**Exercise:** Reproduce the records in full. Alter nothing.

**Record set:**

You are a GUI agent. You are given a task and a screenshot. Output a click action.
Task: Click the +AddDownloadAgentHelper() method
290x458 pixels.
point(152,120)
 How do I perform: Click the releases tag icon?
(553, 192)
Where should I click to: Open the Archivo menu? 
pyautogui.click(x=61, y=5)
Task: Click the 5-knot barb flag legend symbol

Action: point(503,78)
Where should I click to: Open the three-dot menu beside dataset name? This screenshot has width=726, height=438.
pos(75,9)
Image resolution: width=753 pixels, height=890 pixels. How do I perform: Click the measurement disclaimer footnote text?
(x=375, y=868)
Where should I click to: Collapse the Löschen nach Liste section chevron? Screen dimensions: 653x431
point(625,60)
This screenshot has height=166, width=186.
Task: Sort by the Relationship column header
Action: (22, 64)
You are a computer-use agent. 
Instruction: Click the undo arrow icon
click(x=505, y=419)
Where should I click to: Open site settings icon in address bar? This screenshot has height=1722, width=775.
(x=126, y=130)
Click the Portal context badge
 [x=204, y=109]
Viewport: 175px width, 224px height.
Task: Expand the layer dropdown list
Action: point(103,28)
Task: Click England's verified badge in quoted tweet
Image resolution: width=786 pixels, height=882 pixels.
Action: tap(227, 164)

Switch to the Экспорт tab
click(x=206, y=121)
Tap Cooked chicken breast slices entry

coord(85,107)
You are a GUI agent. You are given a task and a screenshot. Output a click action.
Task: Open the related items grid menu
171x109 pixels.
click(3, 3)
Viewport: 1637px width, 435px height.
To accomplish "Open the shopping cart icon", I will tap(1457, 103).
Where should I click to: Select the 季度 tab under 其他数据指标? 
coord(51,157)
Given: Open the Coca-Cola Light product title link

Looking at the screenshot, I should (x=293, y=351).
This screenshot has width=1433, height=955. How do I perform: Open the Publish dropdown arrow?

**Answer for this exercise:**
You are a GUI agent. You are given a task and a screenshot. Output a click action.
Task: Click the +AddDownloadAgentHelper() method
290x458 pixels.
point(152,120)
 How do I perform: Click the releases tag icon?
(553, 192)
Where should I click to: Open the Archivo menu? 
pyautogui.click(x=61, y=5)
Task: Click the 5-knot barb flag legend symbol

Action: point(503,78)
Where should I click to: Open the three-dot menu beside dataset name? This screenshot has width=726, height=438.
pos(75,9)
Image resolution: width=753 pixels, height=890 pixels. How do I perform: Click the measurement disclaimer footnote text?
(x=375, y=868)
Where should I click to: Collapse the Löschen nach Liste section chevron? Screen dimensions: 653x431
point(625,60)
This screenshot has height=166, width=186.
Task: Sort by the Relationship column header
Action: (22, 64)
You are a computer-use agent. 
Instruction: Click the undo arrow icon
click(x=505, y=419)
Where should I click to: Open site settings icon in address bar? This screenshot has height=1722, width=775.
(x=126, y=130)
Click the Portal context badge
 [x=204, y=109]
Viewport: 175px width, 224px height.
Task: Expand the layer dropdown list
Action: point(103,28)
Task: Click England's verified badge in quoted tweet
Image resolution: width=786 pixels, height=882 pixels.
Action: tap(227, 164)

Switch to the Экспорт tab
click(x=206, y=121)
Tap Cooked chicken breast slices entry

coord(85,107)
You are a GUI agent. You are given a task and a screenshot. Output a click action.
Task: Open the related items grid menu
171x109 pixels.
click(3, 3)
Viewport: 1637px width, 435px height.
To accomplish "Open the shopping cart icon", I will tap(1457, 103).
Where should I click to: Select the 季度 tab under 其他数据指标? 
coord(51,157)
Given: Open the Coca-Cola Light product title link

Looking at the screenshot, I should (x=293, y=351).
This screenshot has width=1433, height=955. How do I perform: Open the Publish dropdown arrow?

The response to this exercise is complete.